• _WHAT YOU SHOULD DO_: Note how many lines of the data below hold the word "plus", then give that number with no other text.

• _SUPPLIED RECORDS_:
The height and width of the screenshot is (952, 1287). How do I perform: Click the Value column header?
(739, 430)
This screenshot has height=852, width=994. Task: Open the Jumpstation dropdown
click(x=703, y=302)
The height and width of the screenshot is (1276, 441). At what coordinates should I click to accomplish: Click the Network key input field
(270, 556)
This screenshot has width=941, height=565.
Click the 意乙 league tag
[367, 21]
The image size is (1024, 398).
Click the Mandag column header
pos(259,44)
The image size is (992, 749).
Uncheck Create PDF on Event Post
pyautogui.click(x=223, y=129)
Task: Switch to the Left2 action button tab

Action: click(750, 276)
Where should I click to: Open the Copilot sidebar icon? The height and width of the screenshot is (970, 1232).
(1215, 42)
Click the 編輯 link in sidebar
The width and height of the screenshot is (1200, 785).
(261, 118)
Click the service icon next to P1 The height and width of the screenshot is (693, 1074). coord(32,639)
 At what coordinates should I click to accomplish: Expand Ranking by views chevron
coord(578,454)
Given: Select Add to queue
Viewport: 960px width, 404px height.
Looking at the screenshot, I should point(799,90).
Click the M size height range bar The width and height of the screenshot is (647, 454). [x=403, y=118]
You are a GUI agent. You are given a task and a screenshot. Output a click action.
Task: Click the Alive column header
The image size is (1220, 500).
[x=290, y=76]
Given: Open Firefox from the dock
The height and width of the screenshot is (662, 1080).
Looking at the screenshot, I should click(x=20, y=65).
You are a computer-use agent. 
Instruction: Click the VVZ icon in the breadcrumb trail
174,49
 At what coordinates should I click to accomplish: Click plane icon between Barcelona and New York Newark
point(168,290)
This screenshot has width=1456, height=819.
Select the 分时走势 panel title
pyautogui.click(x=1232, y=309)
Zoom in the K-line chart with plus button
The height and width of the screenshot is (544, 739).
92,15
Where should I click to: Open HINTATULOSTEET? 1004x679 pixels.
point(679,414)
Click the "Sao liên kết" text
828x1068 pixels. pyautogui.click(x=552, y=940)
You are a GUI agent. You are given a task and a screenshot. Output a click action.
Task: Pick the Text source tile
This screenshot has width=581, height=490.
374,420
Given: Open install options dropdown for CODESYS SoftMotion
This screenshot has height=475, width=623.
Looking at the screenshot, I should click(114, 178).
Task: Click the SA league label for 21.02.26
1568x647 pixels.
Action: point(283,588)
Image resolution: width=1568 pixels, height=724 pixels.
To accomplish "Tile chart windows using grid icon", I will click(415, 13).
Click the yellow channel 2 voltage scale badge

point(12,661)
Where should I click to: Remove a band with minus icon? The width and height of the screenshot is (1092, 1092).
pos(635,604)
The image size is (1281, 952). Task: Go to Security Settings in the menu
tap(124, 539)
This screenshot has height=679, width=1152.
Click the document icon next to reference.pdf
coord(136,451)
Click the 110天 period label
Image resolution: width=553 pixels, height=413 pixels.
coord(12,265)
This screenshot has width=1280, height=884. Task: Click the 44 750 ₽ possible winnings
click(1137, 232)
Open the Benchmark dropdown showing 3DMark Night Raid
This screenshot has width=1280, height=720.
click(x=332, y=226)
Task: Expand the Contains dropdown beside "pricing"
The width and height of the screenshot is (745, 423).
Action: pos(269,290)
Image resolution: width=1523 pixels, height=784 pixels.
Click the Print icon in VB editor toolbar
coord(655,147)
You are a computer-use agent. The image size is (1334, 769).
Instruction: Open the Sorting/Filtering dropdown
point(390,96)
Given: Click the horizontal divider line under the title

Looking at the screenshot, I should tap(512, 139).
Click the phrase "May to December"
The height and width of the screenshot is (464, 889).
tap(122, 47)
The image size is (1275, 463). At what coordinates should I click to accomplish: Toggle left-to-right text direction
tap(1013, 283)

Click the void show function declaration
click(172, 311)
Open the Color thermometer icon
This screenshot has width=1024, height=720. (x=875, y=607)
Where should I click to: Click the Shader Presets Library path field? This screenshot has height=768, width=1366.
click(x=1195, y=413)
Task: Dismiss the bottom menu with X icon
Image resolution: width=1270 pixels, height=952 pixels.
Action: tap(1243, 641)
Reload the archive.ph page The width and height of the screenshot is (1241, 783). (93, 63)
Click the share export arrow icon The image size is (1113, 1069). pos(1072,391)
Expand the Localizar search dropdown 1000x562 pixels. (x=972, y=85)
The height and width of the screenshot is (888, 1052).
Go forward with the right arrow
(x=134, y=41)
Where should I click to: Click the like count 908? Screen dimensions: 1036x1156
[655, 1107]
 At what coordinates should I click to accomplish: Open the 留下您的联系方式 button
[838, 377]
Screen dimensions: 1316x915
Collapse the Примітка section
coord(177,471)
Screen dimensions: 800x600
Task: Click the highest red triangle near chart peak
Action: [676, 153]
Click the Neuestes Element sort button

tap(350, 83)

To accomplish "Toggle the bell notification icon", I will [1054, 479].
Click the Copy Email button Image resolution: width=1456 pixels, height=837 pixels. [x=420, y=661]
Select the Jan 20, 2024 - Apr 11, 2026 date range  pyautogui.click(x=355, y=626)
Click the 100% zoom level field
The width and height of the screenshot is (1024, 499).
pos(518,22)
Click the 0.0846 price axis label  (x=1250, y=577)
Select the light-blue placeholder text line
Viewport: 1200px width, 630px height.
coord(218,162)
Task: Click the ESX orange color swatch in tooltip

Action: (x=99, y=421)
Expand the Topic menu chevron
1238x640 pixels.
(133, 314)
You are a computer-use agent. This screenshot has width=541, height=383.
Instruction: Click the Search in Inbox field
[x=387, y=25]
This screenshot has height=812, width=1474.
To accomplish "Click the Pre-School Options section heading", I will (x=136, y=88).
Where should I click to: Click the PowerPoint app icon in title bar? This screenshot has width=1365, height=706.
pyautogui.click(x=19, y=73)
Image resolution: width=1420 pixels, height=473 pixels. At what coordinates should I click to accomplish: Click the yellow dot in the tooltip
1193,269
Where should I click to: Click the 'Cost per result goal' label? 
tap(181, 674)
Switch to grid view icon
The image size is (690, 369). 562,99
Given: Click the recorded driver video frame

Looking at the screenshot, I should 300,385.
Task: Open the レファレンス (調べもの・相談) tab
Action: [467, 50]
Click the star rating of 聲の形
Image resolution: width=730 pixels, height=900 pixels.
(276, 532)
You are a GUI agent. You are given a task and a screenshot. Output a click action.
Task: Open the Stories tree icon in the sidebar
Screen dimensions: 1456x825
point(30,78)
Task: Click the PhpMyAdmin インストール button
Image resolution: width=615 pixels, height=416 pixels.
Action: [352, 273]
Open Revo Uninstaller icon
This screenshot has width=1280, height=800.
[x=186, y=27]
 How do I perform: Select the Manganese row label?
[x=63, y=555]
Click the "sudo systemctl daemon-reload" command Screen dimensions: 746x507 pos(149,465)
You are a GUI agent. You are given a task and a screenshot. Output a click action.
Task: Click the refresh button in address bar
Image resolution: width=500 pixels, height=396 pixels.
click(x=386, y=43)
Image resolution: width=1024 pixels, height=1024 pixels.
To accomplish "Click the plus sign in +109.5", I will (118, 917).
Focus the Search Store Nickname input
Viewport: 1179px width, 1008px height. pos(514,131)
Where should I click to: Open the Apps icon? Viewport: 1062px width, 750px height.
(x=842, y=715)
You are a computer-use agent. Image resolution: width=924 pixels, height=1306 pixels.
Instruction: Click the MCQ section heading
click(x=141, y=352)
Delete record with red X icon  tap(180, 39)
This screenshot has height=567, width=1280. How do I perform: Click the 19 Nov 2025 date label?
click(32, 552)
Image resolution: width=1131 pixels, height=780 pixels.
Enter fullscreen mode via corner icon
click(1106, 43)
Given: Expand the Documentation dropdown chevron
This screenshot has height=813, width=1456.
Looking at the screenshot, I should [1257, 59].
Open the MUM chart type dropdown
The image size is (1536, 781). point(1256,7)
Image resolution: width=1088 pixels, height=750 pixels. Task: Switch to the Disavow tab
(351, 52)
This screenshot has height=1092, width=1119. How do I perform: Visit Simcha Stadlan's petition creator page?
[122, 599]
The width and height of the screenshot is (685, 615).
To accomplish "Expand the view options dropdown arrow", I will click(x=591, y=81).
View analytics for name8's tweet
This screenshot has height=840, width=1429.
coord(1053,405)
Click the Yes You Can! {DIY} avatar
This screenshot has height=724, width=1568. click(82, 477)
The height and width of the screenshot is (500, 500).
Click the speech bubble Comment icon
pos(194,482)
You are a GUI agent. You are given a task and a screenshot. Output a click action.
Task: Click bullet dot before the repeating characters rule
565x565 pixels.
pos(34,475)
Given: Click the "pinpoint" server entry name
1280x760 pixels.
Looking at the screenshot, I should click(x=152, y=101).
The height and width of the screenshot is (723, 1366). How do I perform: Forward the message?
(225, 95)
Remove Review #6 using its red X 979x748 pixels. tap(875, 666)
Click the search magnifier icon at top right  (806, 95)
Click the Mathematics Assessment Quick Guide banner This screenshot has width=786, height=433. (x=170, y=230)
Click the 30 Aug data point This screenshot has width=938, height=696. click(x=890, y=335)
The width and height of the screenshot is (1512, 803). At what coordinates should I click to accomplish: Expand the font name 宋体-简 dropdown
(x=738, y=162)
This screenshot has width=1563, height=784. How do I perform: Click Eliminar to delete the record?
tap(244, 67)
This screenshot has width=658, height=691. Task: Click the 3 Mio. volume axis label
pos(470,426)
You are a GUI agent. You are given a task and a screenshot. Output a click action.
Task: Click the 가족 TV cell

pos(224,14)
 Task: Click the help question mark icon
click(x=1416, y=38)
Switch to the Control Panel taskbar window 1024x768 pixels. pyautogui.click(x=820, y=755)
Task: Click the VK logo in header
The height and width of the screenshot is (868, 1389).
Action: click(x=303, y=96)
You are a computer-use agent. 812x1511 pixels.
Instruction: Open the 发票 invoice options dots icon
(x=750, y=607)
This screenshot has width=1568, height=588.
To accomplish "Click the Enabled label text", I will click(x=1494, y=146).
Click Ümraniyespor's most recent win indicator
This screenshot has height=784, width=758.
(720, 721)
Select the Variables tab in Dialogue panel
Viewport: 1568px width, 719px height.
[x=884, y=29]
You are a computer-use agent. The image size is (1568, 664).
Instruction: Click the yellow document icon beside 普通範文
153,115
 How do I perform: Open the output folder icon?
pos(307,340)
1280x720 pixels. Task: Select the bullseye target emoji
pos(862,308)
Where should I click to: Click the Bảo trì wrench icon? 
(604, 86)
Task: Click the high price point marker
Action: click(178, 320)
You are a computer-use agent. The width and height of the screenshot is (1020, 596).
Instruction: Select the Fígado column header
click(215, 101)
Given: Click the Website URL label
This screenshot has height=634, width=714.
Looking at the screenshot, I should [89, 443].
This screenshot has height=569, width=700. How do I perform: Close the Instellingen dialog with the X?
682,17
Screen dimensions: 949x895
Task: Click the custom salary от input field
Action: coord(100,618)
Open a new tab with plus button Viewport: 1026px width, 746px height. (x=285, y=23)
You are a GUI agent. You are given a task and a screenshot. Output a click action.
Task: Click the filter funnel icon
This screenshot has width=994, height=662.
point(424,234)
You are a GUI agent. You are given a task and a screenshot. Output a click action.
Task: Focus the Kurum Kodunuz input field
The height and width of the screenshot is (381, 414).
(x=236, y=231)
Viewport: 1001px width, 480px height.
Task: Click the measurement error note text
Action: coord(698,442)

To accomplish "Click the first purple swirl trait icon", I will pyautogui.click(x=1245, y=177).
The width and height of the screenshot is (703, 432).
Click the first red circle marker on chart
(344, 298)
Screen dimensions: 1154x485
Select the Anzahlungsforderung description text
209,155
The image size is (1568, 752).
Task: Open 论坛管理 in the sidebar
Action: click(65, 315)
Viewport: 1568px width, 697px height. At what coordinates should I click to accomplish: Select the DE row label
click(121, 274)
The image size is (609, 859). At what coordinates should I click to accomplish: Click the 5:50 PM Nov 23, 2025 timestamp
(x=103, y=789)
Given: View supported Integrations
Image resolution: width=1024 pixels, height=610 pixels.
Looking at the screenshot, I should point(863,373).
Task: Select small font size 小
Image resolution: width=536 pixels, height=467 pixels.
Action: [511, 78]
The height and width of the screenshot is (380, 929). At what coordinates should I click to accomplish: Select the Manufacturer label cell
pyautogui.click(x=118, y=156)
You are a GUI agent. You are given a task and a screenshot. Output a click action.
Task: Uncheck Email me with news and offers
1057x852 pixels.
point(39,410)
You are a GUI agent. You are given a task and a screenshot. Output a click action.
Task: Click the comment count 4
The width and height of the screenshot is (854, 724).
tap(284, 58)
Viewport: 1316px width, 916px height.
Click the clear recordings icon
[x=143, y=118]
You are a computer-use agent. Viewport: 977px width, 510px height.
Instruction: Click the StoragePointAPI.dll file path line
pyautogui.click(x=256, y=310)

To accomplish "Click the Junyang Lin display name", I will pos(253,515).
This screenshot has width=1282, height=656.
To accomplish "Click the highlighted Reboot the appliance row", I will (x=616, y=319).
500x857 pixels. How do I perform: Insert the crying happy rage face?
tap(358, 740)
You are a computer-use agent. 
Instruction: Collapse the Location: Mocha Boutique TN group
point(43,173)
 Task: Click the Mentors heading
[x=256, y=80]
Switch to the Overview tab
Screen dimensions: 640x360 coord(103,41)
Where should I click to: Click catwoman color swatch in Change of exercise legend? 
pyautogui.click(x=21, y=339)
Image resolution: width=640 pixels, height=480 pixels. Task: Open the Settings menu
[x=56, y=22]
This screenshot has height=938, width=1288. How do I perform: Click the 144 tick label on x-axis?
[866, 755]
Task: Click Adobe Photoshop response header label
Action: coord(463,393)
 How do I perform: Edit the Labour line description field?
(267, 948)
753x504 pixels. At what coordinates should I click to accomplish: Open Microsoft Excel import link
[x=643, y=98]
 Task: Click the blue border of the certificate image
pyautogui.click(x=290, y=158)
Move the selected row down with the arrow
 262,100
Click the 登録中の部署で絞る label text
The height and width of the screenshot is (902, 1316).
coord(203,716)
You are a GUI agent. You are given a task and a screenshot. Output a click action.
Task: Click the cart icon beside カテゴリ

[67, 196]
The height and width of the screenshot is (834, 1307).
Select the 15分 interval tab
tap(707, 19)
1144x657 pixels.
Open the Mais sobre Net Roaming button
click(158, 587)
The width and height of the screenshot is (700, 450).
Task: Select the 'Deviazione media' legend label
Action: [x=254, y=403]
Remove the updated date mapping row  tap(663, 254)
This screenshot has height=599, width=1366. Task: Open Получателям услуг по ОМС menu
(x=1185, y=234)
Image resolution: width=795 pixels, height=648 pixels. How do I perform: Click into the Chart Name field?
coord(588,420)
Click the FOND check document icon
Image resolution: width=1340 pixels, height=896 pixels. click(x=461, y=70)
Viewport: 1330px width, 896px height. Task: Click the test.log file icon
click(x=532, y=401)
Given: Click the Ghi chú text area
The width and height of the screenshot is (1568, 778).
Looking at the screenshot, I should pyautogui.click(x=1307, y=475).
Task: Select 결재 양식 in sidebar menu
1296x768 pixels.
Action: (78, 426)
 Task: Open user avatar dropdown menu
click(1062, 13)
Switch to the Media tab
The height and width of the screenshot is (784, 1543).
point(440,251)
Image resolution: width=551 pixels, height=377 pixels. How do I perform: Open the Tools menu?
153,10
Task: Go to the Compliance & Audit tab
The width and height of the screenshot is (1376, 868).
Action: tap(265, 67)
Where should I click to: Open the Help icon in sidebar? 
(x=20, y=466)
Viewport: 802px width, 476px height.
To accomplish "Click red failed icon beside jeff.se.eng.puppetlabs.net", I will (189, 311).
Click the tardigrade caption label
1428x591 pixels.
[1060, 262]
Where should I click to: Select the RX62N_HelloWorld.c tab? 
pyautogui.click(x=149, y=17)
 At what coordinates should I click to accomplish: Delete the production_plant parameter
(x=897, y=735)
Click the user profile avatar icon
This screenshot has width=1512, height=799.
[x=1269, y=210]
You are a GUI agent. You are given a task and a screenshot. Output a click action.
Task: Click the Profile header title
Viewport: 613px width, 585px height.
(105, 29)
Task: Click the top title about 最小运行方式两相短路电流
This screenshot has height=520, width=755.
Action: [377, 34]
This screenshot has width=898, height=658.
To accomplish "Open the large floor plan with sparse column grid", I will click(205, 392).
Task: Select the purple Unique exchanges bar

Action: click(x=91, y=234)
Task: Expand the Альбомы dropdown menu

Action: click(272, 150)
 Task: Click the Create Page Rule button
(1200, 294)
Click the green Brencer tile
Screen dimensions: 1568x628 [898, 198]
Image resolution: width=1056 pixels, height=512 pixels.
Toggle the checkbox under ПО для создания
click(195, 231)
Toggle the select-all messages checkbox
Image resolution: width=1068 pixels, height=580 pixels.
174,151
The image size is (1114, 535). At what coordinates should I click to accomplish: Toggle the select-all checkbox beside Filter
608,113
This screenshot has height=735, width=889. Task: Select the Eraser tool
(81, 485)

• _TASK RESULT_: 3